Now, Licht has countered that with his ability to find starting caliber players in undrafted free agency, so those misses don’t hurt nearly as bad as they could. All that considered, why not take a shot on a project quarterback on day three to see if he can develop in Winston’s backup?
You look at a guy like Brad Kaaya from Miami (FL) who could very well be available in the fifth, maybe even sixth round and think about some of the flashes he had in college. He has the tools for becoming a decent NFL quarterback but certainly a top notch number two. A player like Josh Dobbs from Tennessee, Chad Kelly from Ole Miss, or Trevor Knight from Texas A&M. These are guys that no one is pegging as a starter – at least not anytime soon.
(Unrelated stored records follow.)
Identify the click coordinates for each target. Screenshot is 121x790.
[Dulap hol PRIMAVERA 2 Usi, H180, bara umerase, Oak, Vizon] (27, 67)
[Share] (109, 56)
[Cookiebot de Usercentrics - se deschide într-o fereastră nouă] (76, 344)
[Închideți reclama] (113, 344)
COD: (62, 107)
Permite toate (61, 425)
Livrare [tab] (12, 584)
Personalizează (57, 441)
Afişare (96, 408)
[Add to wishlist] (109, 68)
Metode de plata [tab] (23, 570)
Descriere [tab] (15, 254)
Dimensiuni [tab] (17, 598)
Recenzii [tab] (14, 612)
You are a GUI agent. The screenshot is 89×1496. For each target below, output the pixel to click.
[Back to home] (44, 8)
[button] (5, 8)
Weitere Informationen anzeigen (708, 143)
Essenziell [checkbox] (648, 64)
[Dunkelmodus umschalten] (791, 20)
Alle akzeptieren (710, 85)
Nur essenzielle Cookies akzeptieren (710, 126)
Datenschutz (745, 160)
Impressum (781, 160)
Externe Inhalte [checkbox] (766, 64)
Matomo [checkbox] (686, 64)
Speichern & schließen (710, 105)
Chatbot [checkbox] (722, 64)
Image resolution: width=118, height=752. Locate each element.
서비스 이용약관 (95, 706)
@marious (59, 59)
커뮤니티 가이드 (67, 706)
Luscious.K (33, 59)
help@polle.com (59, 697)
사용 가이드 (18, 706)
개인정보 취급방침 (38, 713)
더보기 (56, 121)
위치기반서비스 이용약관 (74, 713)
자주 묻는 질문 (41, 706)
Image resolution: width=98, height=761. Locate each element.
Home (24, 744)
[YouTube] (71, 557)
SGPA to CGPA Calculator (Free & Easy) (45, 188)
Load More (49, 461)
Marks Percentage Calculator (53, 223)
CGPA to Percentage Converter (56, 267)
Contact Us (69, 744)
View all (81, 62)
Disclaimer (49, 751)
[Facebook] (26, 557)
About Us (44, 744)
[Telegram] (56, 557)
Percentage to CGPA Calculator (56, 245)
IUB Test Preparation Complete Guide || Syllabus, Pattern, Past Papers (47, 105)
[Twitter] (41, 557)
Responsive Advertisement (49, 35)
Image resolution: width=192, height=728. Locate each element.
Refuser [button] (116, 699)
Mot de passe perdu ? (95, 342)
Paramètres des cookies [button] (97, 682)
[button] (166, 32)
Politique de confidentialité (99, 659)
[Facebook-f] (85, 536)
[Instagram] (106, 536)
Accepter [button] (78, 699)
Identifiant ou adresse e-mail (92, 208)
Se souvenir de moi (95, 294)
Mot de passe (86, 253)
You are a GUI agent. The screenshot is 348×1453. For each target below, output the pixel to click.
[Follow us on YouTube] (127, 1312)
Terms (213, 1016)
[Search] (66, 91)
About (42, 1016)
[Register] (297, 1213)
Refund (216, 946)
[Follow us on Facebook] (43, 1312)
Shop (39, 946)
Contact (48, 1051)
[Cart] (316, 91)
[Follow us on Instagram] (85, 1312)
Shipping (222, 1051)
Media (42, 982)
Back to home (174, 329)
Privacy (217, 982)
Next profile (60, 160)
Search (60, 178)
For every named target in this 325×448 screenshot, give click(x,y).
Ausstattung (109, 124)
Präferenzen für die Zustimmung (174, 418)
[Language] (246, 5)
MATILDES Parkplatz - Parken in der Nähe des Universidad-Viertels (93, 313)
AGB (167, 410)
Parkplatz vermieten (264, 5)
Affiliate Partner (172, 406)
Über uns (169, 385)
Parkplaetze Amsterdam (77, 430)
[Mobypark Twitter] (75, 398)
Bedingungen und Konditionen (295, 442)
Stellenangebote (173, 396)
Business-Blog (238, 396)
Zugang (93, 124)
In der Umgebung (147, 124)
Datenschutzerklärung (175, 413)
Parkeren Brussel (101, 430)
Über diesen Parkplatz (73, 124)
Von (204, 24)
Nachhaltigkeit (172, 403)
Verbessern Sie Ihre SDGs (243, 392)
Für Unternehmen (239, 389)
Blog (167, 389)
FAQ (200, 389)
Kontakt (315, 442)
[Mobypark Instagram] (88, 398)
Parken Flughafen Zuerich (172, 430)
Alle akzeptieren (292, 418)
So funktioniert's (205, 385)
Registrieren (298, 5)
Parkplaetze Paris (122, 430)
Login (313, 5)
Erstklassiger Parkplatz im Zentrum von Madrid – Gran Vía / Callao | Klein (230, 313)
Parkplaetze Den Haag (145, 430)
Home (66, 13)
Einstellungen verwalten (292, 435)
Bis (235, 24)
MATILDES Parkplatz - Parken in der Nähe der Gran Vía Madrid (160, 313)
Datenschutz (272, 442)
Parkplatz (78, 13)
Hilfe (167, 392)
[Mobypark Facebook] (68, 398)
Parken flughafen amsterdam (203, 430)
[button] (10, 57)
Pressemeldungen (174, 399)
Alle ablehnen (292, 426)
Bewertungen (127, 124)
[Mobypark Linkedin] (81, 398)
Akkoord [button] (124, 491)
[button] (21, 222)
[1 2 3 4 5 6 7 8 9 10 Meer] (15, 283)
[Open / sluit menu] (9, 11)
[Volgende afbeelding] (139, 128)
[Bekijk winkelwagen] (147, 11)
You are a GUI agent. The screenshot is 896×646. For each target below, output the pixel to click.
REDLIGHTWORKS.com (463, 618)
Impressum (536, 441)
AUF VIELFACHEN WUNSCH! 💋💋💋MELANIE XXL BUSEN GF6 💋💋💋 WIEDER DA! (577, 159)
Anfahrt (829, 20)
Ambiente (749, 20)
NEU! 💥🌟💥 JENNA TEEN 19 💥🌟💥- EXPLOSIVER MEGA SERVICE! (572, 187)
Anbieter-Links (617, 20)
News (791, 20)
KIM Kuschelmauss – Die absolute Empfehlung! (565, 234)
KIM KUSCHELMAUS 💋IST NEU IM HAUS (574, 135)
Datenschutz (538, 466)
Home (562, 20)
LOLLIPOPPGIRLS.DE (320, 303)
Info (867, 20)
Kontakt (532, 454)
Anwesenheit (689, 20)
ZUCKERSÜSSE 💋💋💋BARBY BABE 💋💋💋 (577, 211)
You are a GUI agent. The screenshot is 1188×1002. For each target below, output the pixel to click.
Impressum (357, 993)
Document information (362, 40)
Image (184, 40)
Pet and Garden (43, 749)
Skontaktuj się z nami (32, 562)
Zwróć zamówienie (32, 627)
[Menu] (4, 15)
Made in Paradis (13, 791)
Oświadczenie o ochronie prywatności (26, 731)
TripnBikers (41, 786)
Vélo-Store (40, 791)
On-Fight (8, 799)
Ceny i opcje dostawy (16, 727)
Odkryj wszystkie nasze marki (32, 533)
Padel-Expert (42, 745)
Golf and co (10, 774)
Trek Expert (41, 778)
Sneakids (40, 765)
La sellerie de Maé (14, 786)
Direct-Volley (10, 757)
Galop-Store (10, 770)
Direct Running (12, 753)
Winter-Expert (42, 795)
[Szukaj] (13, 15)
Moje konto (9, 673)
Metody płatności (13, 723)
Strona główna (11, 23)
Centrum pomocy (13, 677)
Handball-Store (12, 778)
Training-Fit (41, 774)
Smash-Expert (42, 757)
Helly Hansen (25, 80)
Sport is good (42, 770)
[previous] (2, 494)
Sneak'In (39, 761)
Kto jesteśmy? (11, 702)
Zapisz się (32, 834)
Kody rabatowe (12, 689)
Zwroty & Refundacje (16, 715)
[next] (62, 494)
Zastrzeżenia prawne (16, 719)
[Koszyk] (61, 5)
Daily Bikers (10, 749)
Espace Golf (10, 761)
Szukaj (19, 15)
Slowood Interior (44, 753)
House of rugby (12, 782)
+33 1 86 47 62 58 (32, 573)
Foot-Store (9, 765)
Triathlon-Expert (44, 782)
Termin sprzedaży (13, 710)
All of these quarterbacks are projects – developmental guys – that will have to sit and learn for a few years. The Bucs would be taking a calculated risk in drafting one if they are sitting there in the sixth, maybe even as high as the fifth, round if they feel the player can truly develop into something. Why?
Again, look at the Patriots model – where Jason Licht cut his teeth in the NFL.
The Bucs are in a position where outside of a few positions that would be addressed in the first two days, they are beginning to draft strictly for depth. They have their pieces in place to compete and compete now. So why draft a linebacker or corner that may not be good enough to make the team outside of maybe on special teams when you can take a quarterback you feel may develop into a starting caliber player – see Mike Glennon – that could win you a few games if he has to or you can trade him to a quarterback desperate team.
If there’s a chance a player you take late day three isn’t going to make the team, as we’ve seen all too often the past few seasons, taking one of these project quarterbacks is a wise investment. You could be drafting an insurance policy for your team if disaster strikes or you can be grooming trade bait for two-to-three seasons from now.
It’s something the Buccaneers are likely considering and may go for. Don’t be surprised if it happens.